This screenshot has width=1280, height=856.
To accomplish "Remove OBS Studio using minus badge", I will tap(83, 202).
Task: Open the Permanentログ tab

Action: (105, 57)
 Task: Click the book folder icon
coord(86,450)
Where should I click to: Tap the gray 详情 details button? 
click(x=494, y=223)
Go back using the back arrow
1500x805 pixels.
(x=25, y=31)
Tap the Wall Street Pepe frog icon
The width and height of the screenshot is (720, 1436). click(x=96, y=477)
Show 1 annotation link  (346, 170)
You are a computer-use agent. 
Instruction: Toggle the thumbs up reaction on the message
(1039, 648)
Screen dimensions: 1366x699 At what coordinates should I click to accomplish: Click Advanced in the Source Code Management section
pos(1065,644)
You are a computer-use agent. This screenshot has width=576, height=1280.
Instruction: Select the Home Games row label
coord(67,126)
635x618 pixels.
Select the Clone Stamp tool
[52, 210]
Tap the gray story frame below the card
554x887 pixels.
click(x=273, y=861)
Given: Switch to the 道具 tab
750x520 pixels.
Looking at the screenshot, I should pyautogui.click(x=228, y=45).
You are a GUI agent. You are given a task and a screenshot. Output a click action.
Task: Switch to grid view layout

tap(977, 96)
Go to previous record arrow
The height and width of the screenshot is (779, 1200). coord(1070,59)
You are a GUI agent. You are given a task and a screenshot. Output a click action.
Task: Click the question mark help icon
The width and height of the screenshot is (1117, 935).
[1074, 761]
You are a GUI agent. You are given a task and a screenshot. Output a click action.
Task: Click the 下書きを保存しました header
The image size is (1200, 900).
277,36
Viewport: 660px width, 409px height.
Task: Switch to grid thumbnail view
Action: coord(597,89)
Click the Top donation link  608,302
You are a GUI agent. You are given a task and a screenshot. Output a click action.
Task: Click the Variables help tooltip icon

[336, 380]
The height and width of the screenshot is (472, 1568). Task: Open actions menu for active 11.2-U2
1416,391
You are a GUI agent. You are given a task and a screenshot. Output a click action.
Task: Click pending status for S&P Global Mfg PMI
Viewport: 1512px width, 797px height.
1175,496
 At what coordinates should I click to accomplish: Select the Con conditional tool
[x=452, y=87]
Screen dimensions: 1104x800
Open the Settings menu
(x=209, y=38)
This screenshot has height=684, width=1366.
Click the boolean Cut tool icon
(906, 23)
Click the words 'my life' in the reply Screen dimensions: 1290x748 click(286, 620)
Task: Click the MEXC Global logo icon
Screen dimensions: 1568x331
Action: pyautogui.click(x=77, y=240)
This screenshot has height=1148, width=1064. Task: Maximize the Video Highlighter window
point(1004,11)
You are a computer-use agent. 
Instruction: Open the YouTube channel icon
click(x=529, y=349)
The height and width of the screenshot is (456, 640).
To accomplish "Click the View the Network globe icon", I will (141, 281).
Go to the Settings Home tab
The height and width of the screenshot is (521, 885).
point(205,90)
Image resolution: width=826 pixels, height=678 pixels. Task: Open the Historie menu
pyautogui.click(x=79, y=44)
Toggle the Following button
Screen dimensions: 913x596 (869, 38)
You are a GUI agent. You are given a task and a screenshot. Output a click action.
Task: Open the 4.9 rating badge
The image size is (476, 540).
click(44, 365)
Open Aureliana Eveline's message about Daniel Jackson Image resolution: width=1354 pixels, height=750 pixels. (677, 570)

-----

* **TASK DETAILS**: Copy every line of the material above word for word, without changing anything.

* **RESULT FOR THIS TASK**:
This screenshot has width=1280, height=856.
To accomplish "Remove OBS Studio using minus badge", I will tap(83, 202).
Task: Open the Permanentログ tab

Action: (105, 57)
 Task: Click the book folder icon
coord(86,450)
Where should I click to: Tap the gray 详情 details button? 
click(x=494, y=223)
Go back using the back arrow
1500x805 pixels.
(x=25, y=31)
Tap the Wall Street Pepe frog icon
The width and height of the screenshot is (720, 1436). click(x=96, y=477)
Show 1 annotation link  (346, 170)
You are a computer-use agent. 
Instruction: Toggle the thumbs up reaction on the message
(1039, 648)
Screen dimensions: 1366x699 At what coordinates should I click to accomplish: Click Advanced in the Source Code Management section
pos(1065,644)
You are a computer-use agent. This screenshot has width=576, height=1280.
Instruction: Select the Home Games row label
coord(67,126)
635x618 pixels.
Select the Clone Stamp tool
[52, 210]
Tap the gray story frame below the card
554x887 pixels.
click(x=273, y=861)
Given: Switch to the 道具 tab
750x520 pixels.
Looking at the screenshot, I should pyautogui.click(x=228, y=45).
You are a GUI agent. You are given a task and a screenshot. Output a click action.
Task: Switch to grid view layout

tap(977, 96)
Go to previous record arrow
The height and width of the screenshot is (779, 1200). coord(1070,59)
You are a GUI agent. You are given a task and a screenshot. Output a click action.
Task: Click the question mark help icon
The width and height of the screenshot is (1117, 935).
[1074, 761]
You are a GUI agent. You are given a task and a screenshot. Output a click action.
Task: Click the 下書きを保存しました header
The image size is (1200, 900).
277,36
Viewport: 660px width, 409px height.
Task: Switch to grid thumbnail view
Action: coord(597,89)
Click the Top donation link  608,302
You are a GUI agent. You are given a task and a screenshot. Output a click action.
Task: Click the Variables help tooltip icon

[336, 380]
The height and width of the screenshot is (472, 1568). Task: Open actions menu for active 11.2-U2
1416,391
You are a GUI agent. You are given a task and a screenshot. Output a click action.
Task: Click pending status for S&P Global Mfg PMI
Viewport: 1512px width, 797px height.
1175,496
 At what coordinates should I click to accomplish: Select the Con conditional tool
[x=452, y=87]
Screen dimensions: 1104x800
Open the Settings menu
(x=209, y=38)
This screenshot has height=684, width=1366.
Click the boolean Cut tool icon
(906, 23)
Click the words 'my life' in the reply Screen dimensions: 1290x748 click(286, 620)
Task: Click the MEXC Global logo icon
Screen dimensions: 1568x331
Action: pyautogui.click(x=77, y=240)
This screenshot has height=1148, width=1064. Task: Maximize the Video Highlighter window
point(1004,11)
You are a computer-use agent. 
Instruction: Open the YouTube channel icon
click(x=529, y=349)
The height and width of the screenshot is (456, 640).
To accomplish "Click the View the Network globe icon", I will (141, 281).
Go to the Settings Home tab
The height and width of the screenshot is (521, 885).
point(205,90)
Image resolution: width=826 pixels, height=678 pixels. Task: Open the Historie menu
pyautogui.click(x=79, y=44)
Toggle the Following button
Screen dimensions: 913x596 (869, 38)
You are a GUI agent. You are given a task and a screenshot. Output a click action.
Task: Open the 4.9 rating badge
The image size is (476, 540).
click(44, 365)
Open Aureliana Eveline's message about Daniel Jackson Image resolution: width=1354 pixels, height=750 pixels. (677, 570)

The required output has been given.